The name of the RE Lee Monumental Association itself – which it borrows from the 1870s group that put the statue up – shows their lack of historical awareness. The head of the 1800s association, Judge Charles Fenner, was a member of the Crescent City White League who later ruled against Homer Plessy, forging the doctrine of ‘separate but equal.’ Many other original members – including the then-mayor of New Orleans – had been both Confederate soldiers and White League rioters at the Battle of Liberty Place. This is the heritage McGraw and Mason have chosen to continue.
And yet the current Association vehemently denies any relationship between Lee and slavery or racism, claiming the comparison is “political correctness.” (For a deeper look, read this article on how Lee’s statue was a centerpiece of white New Orleans’ power after Reconstruction.)
The RE Lee Historical Association is a religious organization that views Lee as an infallible god and thus cannot engage with any kind of criticism or complexity. This is not history – this is worship.
Your free gift for joining the Abbeville Institute is a book explaining how emancipation was a tragedy.
Some highlights from what the RE Lee association thinks is great history:
“And slavery was, for various industrial, technological, economic, and other pragmatic reasons, on the way out and probably wouldn’t have survived beyond the 1880s regardless of who won the War.”
“To lessen the city’s racial divisiveness, it would be prudent to restore at least one of the four removed monuments, – preferably the Lee statue.”
“[The Union] could have done the same thing to the Confederacy — invade, free the slaves, and return home without forcibly re-absorbing the Confederacy. The reason they didn’t is clear: the war was about secession, not slavery.”
“Operations based on slavery could not compete against enterprises based on consensual, paid employees.” [Ed.: ???]
“Lincoln ended up winning and slavery was ended, which was the one good thing that came out of the war. But it’s not necessary to honor war criminals and white separatists [He’s referring to Lincoln, Sherman, and the Union here] simply because they won, especially when ending slavery wasn’t the reason they initiated the Civil War. Indeed, does winning mean that lies and hypocrisy have to be a major legacy of the Civil War?”

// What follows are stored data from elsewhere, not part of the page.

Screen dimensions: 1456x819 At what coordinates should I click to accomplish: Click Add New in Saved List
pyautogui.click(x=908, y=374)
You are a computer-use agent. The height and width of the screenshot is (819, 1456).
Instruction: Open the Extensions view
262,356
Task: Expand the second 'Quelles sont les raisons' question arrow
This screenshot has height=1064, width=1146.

“[Charleston murderer] Dylann Roof is exactly what he was taught that he should be, not according to Southern history, tradition, or culture, but by public school textbooks, the mainstream media, and Hollywood propaganda.”
“Southern symbols mean to the Southerner exactly what they say that they do.”
“The public schools now teach Southern children to be ashamed of who they are and others are taught to despise them.”
“Southerners are under no obligation to participate in our own destruction, or sit quietly while the memory of our kith and kin are slandered and insulted.”
Here is the association trying to claim that Martin Luther King Jr. would support Robert E. Lee and Stonewall Jackson because he would recognize them as honorable men. Ugh. Counterpoint: “For more than two centuries our forebears labored in this country without wages; they made cotton king; they built the homes of their masters while suffering gross injustice and shameful humiliation – and yet out of a bottomless vitality they continued to thrive and develop. If the inexpressible cruelties of slavery could not stop us, the opposition we now face will surely fail.”